Cynthia Lake's passion for clay plays out at the
20th Annual Pasadena Chalk Festival this weekend

By Michelle J. Mills, SGVN 06/16/2012 10:05:45 PM PDT

John Muir High School's art teacher Cynthia Lake poses Tuesday, May 29, 2012 in the school's art studio. Lake, a 40 year potter who likes the temporary nature of chalk, will have a space in the Pasadena Chalk Festival.

The walkways of Paseo Colorado in Pasadena will be lush with color and form during the 20th annual Pasadena Chalk Festival Saturday and Sunday. Close to 650 artists will spend two days on their knees creating images that will take only a few minutes to be washed away when the festival is over.
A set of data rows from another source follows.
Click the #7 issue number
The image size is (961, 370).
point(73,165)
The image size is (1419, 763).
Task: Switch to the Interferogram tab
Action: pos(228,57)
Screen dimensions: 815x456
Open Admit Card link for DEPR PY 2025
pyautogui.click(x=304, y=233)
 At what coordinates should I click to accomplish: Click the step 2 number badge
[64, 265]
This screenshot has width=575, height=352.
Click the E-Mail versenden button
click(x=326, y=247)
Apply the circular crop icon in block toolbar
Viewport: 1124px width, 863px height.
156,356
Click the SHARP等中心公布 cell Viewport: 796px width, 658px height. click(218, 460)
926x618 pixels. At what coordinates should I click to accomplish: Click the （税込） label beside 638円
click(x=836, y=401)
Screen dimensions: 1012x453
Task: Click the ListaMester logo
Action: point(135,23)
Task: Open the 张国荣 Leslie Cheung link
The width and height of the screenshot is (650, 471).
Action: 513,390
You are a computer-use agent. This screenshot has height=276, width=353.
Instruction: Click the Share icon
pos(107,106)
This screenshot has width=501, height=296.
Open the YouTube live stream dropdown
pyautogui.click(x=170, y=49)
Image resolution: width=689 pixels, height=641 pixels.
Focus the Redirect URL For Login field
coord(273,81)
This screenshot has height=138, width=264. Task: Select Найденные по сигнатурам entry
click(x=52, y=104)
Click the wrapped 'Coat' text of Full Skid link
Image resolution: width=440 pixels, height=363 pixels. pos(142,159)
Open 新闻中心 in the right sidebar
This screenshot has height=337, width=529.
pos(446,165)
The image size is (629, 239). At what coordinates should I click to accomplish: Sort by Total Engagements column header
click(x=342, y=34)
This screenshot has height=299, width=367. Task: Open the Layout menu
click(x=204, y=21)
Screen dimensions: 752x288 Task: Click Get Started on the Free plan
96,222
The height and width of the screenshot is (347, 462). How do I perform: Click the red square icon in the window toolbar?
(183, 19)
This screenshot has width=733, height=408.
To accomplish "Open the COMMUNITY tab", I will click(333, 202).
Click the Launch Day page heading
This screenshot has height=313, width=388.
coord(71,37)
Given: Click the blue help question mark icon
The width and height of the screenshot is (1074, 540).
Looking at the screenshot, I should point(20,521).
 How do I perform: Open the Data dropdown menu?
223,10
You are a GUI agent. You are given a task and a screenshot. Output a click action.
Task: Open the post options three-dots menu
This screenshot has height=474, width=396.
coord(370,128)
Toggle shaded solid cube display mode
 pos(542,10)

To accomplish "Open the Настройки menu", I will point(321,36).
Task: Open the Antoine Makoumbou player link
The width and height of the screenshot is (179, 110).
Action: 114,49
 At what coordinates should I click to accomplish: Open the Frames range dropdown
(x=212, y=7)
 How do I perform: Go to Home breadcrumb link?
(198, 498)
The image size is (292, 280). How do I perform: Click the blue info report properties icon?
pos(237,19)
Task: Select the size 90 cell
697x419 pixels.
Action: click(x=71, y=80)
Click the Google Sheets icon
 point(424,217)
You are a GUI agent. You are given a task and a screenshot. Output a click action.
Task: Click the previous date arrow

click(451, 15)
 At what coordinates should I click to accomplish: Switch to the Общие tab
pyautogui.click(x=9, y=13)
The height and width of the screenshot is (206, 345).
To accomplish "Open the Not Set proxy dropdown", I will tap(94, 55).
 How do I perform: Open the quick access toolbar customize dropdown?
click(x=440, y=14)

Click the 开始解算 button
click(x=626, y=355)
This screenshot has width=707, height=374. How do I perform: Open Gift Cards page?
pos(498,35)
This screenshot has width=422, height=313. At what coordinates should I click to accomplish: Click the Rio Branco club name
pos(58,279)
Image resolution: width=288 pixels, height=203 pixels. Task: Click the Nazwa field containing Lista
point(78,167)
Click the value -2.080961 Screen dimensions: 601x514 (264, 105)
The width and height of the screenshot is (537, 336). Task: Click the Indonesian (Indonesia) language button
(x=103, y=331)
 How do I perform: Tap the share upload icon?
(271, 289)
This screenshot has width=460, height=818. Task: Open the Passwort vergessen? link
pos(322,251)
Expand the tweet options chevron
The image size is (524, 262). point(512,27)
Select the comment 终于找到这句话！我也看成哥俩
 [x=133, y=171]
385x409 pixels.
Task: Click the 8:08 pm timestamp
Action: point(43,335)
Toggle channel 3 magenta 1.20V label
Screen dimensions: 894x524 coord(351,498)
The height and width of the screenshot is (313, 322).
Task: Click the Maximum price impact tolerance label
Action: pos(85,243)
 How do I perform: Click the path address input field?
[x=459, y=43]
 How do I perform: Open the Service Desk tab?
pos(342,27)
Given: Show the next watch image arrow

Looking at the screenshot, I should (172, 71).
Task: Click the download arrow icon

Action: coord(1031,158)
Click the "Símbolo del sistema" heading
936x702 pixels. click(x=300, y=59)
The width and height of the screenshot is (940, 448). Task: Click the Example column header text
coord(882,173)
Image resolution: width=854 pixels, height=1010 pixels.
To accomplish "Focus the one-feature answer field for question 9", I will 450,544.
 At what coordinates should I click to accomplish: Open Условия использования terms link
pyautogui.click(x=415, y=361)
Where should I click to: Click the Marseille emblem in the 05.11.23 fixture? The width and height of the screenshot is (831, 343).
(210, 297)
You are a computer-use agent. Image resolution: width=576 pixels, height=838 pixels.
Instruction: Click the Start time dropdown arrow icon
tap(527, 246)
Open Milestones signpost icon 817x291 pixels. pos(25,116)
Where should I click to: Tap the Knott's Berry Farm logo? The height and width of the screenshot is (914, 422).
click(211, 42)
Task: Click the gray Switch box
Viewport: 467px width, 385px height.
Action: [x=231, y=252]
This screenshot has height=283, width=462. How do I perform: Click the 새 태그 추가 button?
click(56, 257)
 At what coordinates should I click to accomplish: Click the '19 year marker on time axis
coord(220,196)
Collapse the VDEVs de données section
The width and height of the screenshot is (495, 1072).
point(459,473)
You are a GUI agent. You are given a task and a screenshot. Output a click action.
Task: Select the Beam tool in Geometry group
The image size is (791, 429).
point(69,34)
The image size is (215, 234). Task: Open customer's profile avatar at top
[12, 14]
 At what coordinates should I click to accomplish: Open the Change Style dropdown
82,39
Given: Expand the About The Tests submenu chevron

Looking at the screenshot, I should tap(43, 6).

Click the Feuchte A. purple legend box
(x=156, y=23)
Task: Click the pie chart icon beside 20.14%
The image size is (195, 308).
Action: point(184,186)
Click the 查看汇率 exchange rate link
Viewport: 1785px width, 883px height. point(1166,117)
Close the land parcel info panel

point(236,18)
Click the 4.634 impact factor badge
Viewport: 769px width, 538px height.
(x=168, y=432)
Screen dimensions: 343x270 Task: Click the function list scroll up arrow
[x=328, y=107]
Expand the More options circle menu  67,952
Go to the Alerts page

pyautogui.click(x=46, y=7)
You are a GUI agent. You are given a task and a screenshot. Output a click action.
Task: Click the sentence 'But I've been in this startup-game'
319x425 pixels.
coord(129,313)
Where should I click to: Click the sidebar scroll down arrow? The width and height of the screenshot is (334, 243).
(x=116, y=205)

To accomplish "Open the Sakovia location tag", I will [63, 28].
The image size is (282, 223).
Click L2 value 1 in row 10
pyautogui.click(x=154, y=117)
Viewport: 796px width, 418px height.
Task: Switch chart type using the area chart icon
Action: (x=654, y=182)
In the fray will be Cynthia Lake.

Lake is as passionate about art as she is about Pasadena. She has been an art instructor at John Muir High School, her alma mater, for 20 years and has worked with clay for 40. This year marks the 18th time she has participated in the Pasadena Chalk Festival.

When Lake first learned of the event 19 years ago, she took her toddler Jake along to check it out. While there, the two tried their talents in the public art area. The next year, she signed up as an artist and toted Jake with her. He created a 5-foot mural of Charmander, one of the Pokemon characters, next to her space. The following year, Jake, age 6, entered as an artist and did a full-size mural on his own. Jake is now 21 and an art major at Pasadena City College.

Jake's younger brother Miles also participates in the Pasadena Chalk Festival. He began as Jake's assistant 10 years ago and quickly went on to draw his own designs.

Cynthia Lake is primarily a potter, who approaches her art in various ways.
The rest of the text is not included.